Category: Collaboration

Winner: Cisco -- WebEx Node on Cisco ASR 1000 Series Routers

Judges: Nick Hoover, InformationWeek; Brad Shimmin, Current Analysis, Inc.

While cloud computing and software-as-a-service (SaaS) continue to gain traction in the enterprise, bandwidth and performance remain ongoing concerns of IT pros. Cisco's WebEx Node on ASR 1000 Series routers is a blade that runs WebEx software like an on-premises extension of Cisco's hosted service, greatly improving performance while decreasing bandwidth requirements.

Without a WebEx Node, all of a company's WebEx sessions connect over the Internet via disparate streams, potentially using up large amounts of bandwidth, especially with WebEx's new video and voice capabilities.

The WebEx Node acts as a point-of-presence at the edge router, meaning that internal meetings are hosted and switched onsite at the closest available node to consolidate required bandwidth. That way, in the case of a company holding a huge meeting, there's only one stream rather than hundreds. Since the WebEx Node is embedded in the ASR, network admins can also continue to maintain controls over network policies via ASR features such as deep packet inspection.

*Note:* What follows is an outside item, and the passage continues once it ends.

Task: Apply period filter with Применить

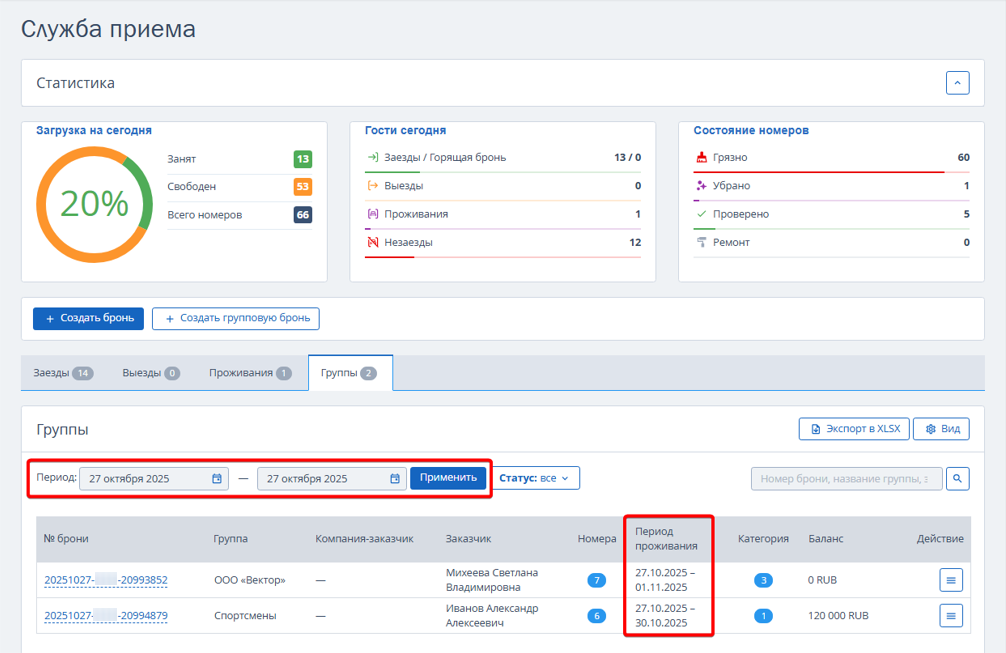Action: 448,478
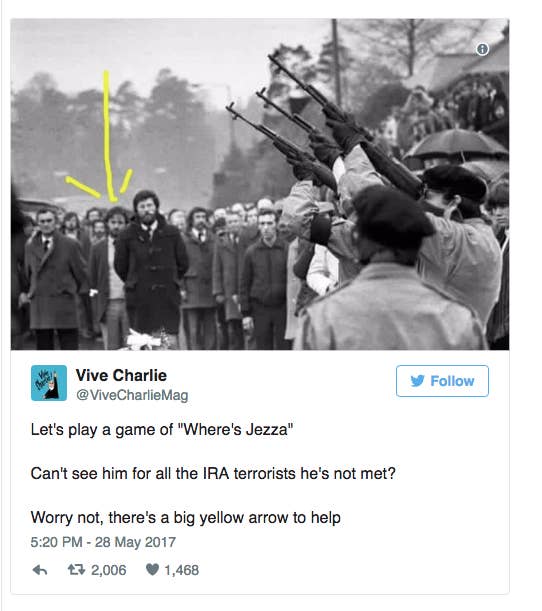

One success story: According to Cisco, a WebEx Node customer needed to have monthly meetings with thousands of employees, but didn't want to purchase all the bandwidth required for once-a-month meetings. Instead, the customer rented microwave links that didn't provide the best user experience. The WebEx Node has saved enough bandwidth that the company has turned on other pieces of WebEx such as video, that the company had been hesitant to bring onboard before. Cisco estimates companies using the WebEx Node can decrease bandwidth use by WebEx by up to 90% and WAN costs by up to 67%.

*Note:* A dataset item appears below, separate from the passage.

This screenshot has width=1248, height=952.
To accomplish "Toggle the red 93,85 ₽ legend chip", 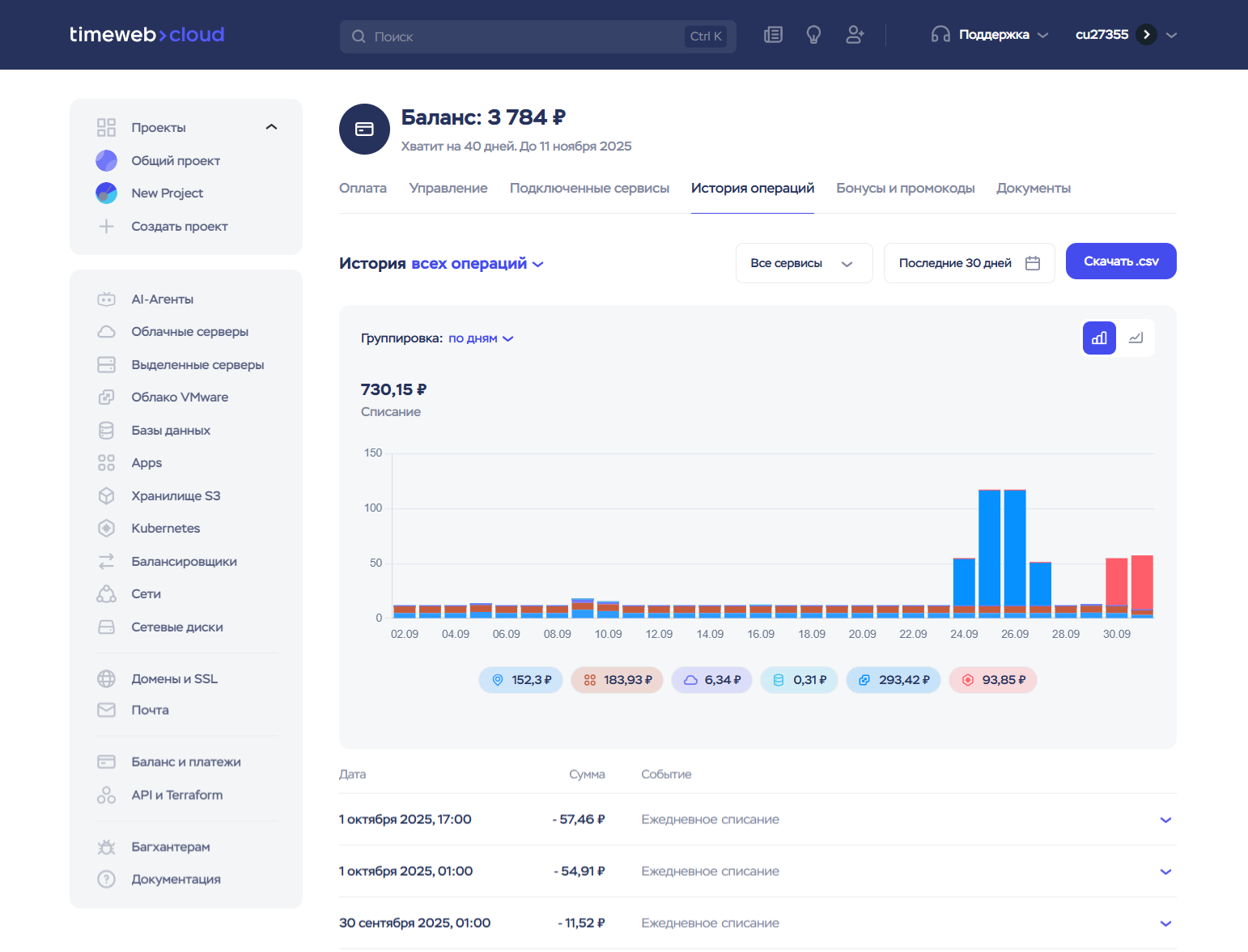I will pyautogui.click(x=993, y=680).
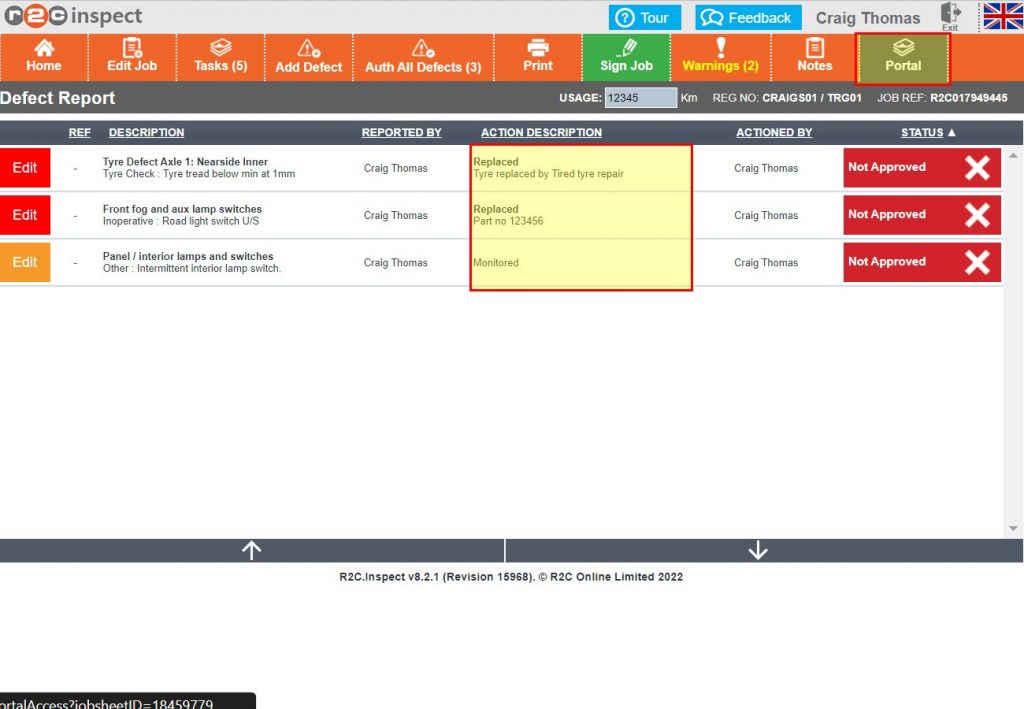The image size is (1024, 709).
Task: Start the Tour guide
Action: [644, 16]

The 12-core processor, 4 Gbytes of memory, 256 Gbyte hard drive of the WebEx Node can accelerate the performance of up to 500 WebEx sessions via a single blade. When the node reaches capacity, it simply overflows automatically to the Web. Meetings that include both internal and external participants traverse the Web via encrypted SSL traffic.

Look for more from Cisco on this -- the company hopes to partner with third parties to build something similar for other services.